Monday, 16 March 2026
Back to All Stories
Church ResourcesUK

Young People Are Reading the Bible Again — and the Numbers Are Remarkable

Bible Society research reveals a remarkable shift: young people under 25 are now the generation most likely to believe in God, and hundreds of non-Christian students are requesting free Bibles through Fusion's outreach work.

Featured Story
Young people sitting outdoors reading Bibles together, part of the Quiet Revival movement in the UK

Analysis

For anyone who has spent the last decade worrying about the future of the Church in Britain, the latest findings from Bible Society make for genuinely encouraging reading. Something is shifting among young people — and it is not a small or marginal movement.

Bible Society commissioned YouGov to map changes in the spiritual landscape across Britain, and the results of what they are calling the Quiet Revival are striking. Among adults aged 45 to 55, belief in God has continued to decline. But among those under 25, the trend has reversed: young people have gone from being the least likely generation to believe in God to the most likely. Church attendance among the youngest adults is now approaching the levels seen among those over 65 — the generation that returned to church in large numbers after the pandemic.

What is driving this? The evidence points, unexpectedly, to the Bible itself. Fusion, a student outreach organisation working on university campuses across the country, has distributed 1,500 free Bibles to non-Christian students in the last two years. Their workers describe scenes that would have seemed implausible a decade ago: students who have never been to church picking up a Bible, reading it independently, and arriving at a local church having already encountered Jesus in its pages. Two students at different universities, working independently, began reading from Genesis rather than the New Testament — and by the time they reached Exodus, they were convinced it was all true. They turned up at their local churches asking what to do next.

Pippa Elmes, a leader at Fusion, puts it simply: "Students want Bibles. They want to read God's word for themselves." Her colleague Roscoe adds: "We're seeing a scriptural revival. Students want Bibles and they want to see what happens when they read them."
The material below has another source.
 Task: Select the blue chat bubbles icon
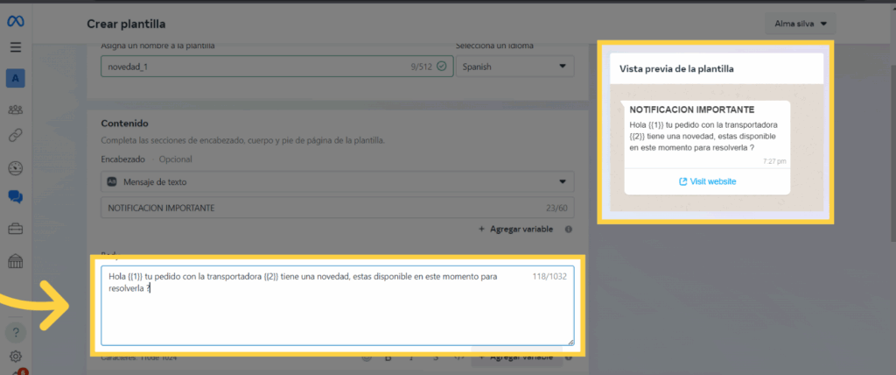16,198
Perhaps the most practically useful finding for local churches is this: a third of non-Christian young adults say they would go to church if a friend invited them. The barrier, in many cases, is simply the absence of an invitation. The Quiet Revival report has, in Roscoe's words, "blown up the hunger for working with young people in local churches" — giving congregations the confidence that local mission is not only possible but timely.

For churches wondering how to engage the next generation, the message from this research is both challenging and hopeful. The openness is there. The hunger is real. The question is whether the Church will extend the invitation.